Platform Competition
Description
Technology has challenged the underlying foundations of business, and firms must evaluate and change strategies accordingly. Professor Halaburda studies the interaction of technology and economic theory, and her findings indicate that conventional wisdom and rules of thumb derived in standard economic situations provides insufficient guidance to firms engaged in the platform competition inherent in technology-based industries.
Limiting Choice to Create Value
Platforms are characterized by network effects. Studies of platform strategy indicate that because of intergroup (indirect) network effects, creating value depends on providing greater choice—more mobile applications, more online daters, more games on a console. Yet many market leaders have shown that they can create more value—and charge premium prices—by limiting choice: witness Apple, which restricts the number of applications (even of high quality) available for the iPhone, and eHarmony, whose members receive no more than seven potential dating candidates at one time. Professor Halaburda's research demonstrates the power role that intragroup (direct) network effects, play in limited-choice situations: eHarmony enables serious daters to compete against only six others; to the many gamers who prefer to play World of Warcraft together with friends, there is no utility in having many games available. Moreover, users are willing to pay premium prices because these services solve problems: ensuring that serious daters meet only like-minded candidates and coordinating the choice of games among friends.
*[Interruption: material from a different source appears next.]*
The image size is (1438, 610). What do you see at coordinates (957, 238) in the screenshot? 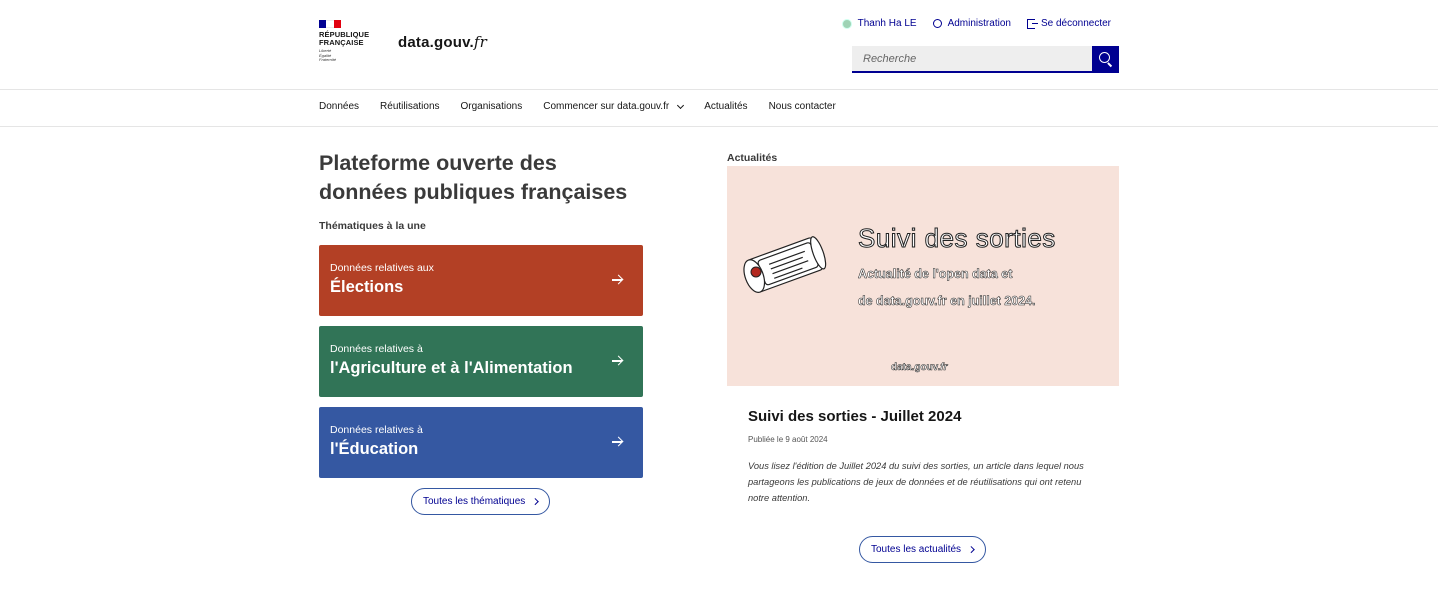
I see `cover-title: Suivi des sorties` at bounding box center [957, 238].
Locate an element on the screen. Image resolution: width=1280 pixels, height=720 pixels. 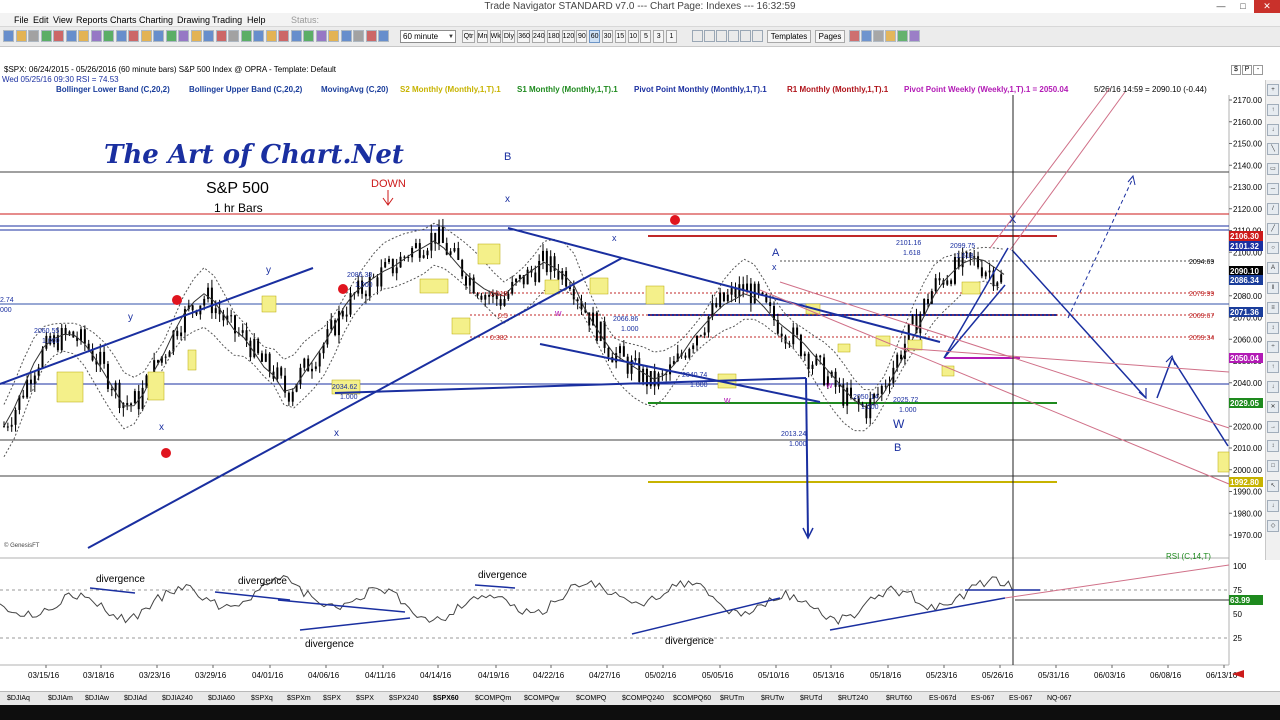
symbol-tab: $COMPQ240 is located at coordinates (643, 699).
Competition under Asymmetric Information
The adoption of a new platform—a smartphone operating system, for example—creates uncertainty about its value among both users and developers. Once they join the platform, they can assess its utility, creating asymmetry of information: users know better how much they value the platform than the developers and the platform itself, and the developers are better informed about the development costs than the users or the platform. Professor Halaburda has investigated how this imbalance in information affects profits, prices, and market efficiency—and further, whether it increases or decreases the natural advantage an incumbent firm has over a new entrant to the market. Her preliminary findings help to explain why the entrants so often introduce major new technologies to market: they have more incentive to take this risk.